= How to complete this task =
Exactly as given, repeat all of the entries.

= Data supplied =
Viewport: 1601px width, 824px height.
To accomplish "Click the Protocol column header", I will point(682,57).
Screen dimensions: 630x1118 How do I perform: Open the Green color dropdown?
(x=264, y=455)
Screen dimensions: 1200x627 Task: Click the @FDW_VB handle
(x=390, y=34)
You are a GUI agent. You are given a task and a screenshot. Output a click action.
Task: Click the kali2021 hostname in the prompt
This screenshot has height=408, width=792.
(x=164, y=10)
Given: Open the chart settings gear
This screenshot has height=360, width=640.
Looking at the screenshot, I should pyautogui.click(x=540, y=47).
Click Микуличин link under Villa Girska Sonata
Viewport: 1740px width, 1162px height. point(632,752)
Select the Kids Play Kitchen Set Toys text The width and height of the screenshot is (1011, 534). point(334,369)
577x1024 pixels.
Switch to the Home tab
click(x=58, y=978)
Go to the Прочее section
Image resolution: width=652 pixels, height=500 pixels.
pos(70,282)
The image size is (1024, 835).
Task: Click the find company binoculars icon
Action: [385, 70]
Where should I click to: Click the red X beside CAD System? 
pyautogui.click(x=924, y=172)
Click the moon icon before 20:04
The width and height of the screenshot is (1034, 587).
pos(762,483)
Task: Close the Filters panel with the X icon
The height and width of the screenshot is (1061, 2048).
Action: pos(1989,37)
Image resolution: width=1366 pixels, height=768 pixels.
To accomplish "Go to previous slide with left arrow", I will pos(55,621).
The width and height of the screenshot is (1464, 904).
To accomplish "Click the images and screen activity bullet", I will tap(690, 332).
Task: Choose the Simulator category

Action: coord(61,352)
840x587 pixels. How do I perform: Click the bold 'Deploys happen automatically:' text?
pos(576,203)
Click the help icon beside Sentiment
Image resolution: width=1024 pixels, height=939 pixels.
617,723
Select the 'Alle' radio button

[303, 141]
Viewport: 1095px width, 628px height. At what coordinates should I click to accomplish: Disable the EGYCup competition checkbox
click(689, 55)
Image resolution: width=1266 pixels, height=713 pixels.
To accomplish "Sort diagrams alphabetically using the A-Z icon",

= Result for this task =
Viewport: 1601px width, 824px height.
To accomplish "Click the Protocol column header", I will point(682,57).
Screen dimensions: 630x1118 How do I perform: Open the Green color dropdown?
(x=264, y=455)
Screen dimensions: 1200x627 Task: Click the @FDW_VB handle
(x=390, y=34)
You are a GUI agent. You are given a task and a screenshot. Output a click action.
Task: Click the kali2021 hostname in the prompt
This screenshot has height=408, width=792.
(x=164, y=10)
Given: Open the chart settings gear
This screenshot has height=360, width=640.
Looking at the screenshot, I should pyautogui.click(x=540, y=47).
Click Микуличин link under Villa Girska Sonata
Viewport: 1740px width, 1162px height. point(632,752)
Select the Kids Play Kitchen Set Toys text The width and height of the screenshot is (1011, 534). point(334,369)
577x1024 pixels.
Switch to the Home tab
click(x=58, y=978)
Go to the Прочее section
Image resolution: width=652 pixels, height=500 pixels.
pos(70,282)
The image size is (1024, 835).
Task: Click the find company binoculars icon
Action: [385, 70]
Where should I click to: Click the red X beside CAD System? 
pyautogui.click(x=924, y=172)
Click the moon icon before 20:04
The width and height of the screenshot is (1034, 587).
pos(762,483)
Task: Close the Filters panel with the X icon
The height and width of the screenshot is (1061, 2048).
Action: pos(1989,37)
Image resolution: width=1366 pixels, height=768 pixels.
To accomplish "Go to previous slide with left arrow", I will pos(55,621).
The width and height of the screenshot is (1464, 904).
To accomplish "Click the images and screen activity bullet", I will tap(690, 332).
Task: Choose the Simulator category

Action: coord(61,352)
840x587 pixels. How do I perform: Click the bold 'Deploys happen automatically:' text?
pos(576,203)
Click the help icon beside Sentiment
Image resolution: width=1024 pixels, height=939 pixels.
617,723
Select the 'Alle' radio button

[303, 141]
Viewport: 1095px width, 628px height. At what coordinates should I click to accomplish: Disable the EGYCup competition checkbox
click(689, 55)
Image resolution: width=1266 pixels, height=713 pixels.
To accomplish "Sort diagrams alphabetically using the A-Z icon",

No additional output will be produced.